Hello! I am new in the forum and i registered because I had a question. I am a junior developer and i was wondering about the functionality of match_embeds.
So one of the arguments is old_wgts which the function itself changes in place and at the same time it returns the changed in place old_wgts argument. Whats the point of changing some variable in place and at the same time returning this variable. Anyway the old variable has been modified so it seems a bit redundant.
Just wondering if that was intended and if that is a good practice in Software Development. To me it seems a bit redundant, so either you change a variable in place or you return a new variable without modifying the original one.
The reason why this is done is if we use a pretrained WikiText model (or your own that you’re fine-tuning on top of). We need to have its embeddings (aka their vocab) to match what our new vocab is. If there’s zero redundancies, then we’re good to go. If not, we need to adjust that matrix (in place so we keep the old weights) to make room.
Edit: Technically you are right, since it’s by reference we shouldn’t be returning the value, a PR would be helpful if you’d like to try
@arnau well, thinking about it the answer is a bit more complex. In some cases you would, in some you wouldn’t. Specifically if returning the value increases the readability of the function. In reality it does the same thing without complexity issues, so then the question is if it increases understanding. Personally, I believe it does because it shows that we’re adjusting the old weights and then that’s what’s being used (rather than new weights) and I have a feeling Jeremy and Sylvain had this in mind too.

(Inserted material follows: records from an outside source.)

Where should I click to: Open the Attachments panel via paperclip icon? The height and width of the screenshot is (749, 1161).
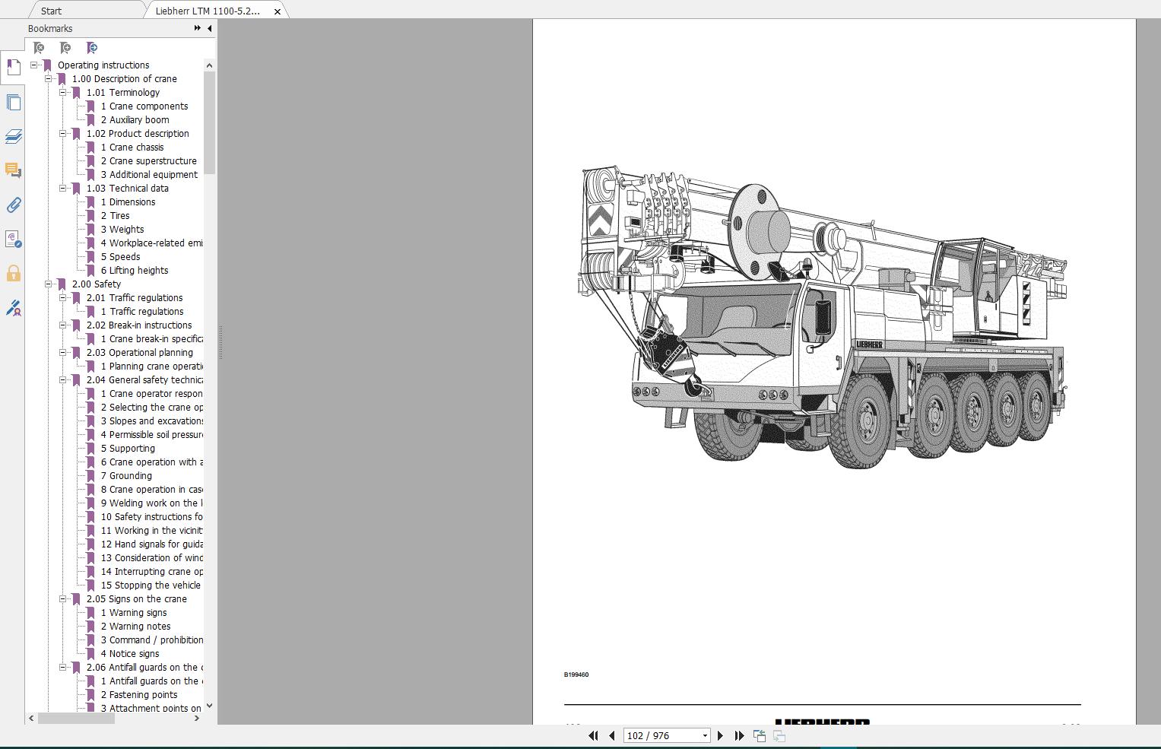[13, 205]
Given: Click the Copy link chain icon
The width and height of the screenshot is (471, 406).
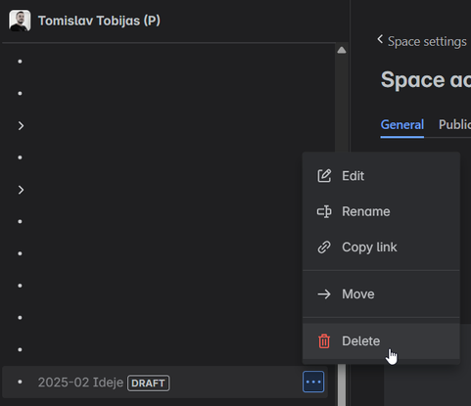Looking at the screenshot, I should 324,248.
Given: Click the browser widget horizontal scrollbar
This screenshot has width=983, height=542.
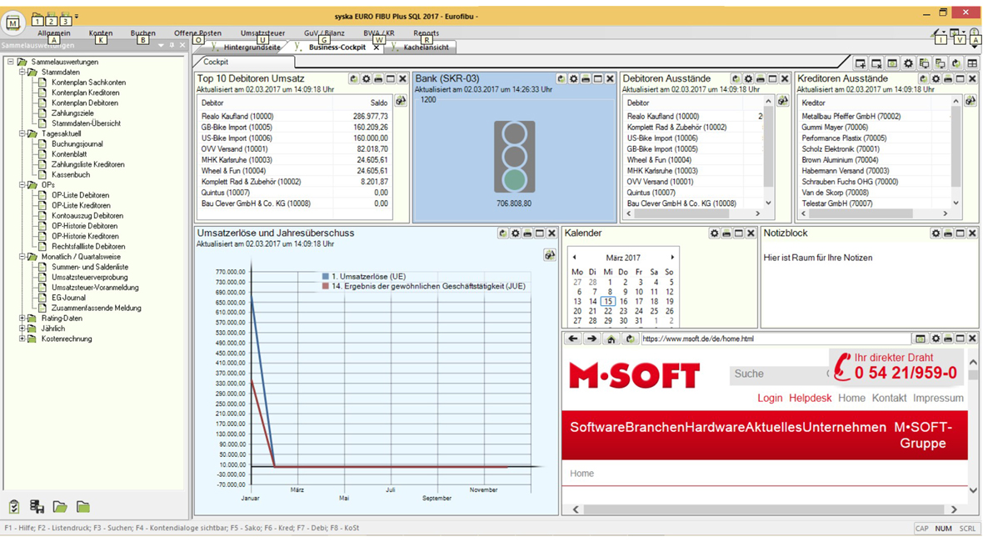Looking at the screenshot, I should tap(762, 509).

and later on he stops using old_wgts and just uses wgts. So it is really anti intuitive to change the old_wgts variable in my opinion if you are not going to use it anymore… Whats the point of changing a variable in place if you will not further use it
That if I had to guess is readability. From a coding perspective, sure we know what’s going on. But from a course perspective, if we just kept everything as old_wgts, we’d ask "where did we change to integrate the new weights’?
Coding for a course != coding for a library You can see that in the tests we do a .copy() so it is no longer in place too:
And in the code itself, the naming doesn’t change in the related function:
wgts = match_embeds(wgts, old_vocab, new_vocab) (in load_pretrained).